§ WHAT TO DO
Print, without alteration, the lines that extend from the one holding "Developers (1087, 811)" to the final line of the listing below.
◆ ◆ ◆ ◆
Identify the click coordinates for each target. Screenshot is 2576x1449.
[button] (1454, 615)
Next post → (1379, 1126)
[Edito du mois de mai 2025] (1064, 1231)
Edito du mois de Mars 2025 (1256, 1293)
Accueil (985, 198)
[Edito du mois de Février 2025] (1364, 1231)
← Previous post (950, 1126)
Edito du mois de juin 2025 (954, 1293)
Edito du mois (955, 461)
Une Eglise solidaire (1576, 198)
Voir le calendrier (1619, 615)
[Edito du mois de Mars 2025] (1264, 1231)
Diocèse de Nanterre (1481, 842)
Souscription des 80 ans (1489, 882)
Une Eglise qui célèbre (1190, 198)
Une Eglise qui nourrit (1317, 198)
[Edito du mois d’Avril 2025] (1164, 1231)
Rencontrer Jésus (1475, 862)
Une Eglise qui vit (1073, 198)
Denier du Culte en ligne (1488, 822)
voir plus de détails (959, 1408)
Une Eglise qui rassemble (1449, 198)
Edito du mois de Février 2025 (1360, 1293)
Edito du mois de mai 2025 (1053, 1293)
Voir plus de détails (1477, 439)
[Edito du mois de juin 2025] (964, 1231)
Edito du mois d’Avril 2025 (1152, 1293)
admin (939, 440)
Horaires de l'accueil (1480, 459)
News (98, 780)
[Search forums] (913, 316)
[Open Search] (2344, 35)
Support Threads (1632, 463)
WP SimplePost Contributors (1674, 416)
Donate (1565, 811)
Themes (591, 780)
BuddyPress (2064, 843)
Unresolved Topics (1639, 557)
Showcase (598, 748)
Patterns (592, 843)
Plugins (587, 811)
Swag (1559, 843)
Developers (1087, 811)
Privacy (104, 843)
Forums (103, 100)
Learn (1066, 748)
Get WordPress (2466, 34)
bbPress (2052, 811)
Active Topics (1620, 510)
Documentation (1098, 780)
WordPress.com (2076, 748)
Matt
◆ ◆ ◆ ◆
§ SOLVED EXERCISE
Developers (1087, 811)
Privacy (104, 843)
Forums (103, 100)
Learn (1066, 748)
Get WordPress (2466, 34)
bbPress (2052, 811)
Active Topics (1620, 510)
Documentation (1098, 780)
WordPress.com (2076, 748)
Matt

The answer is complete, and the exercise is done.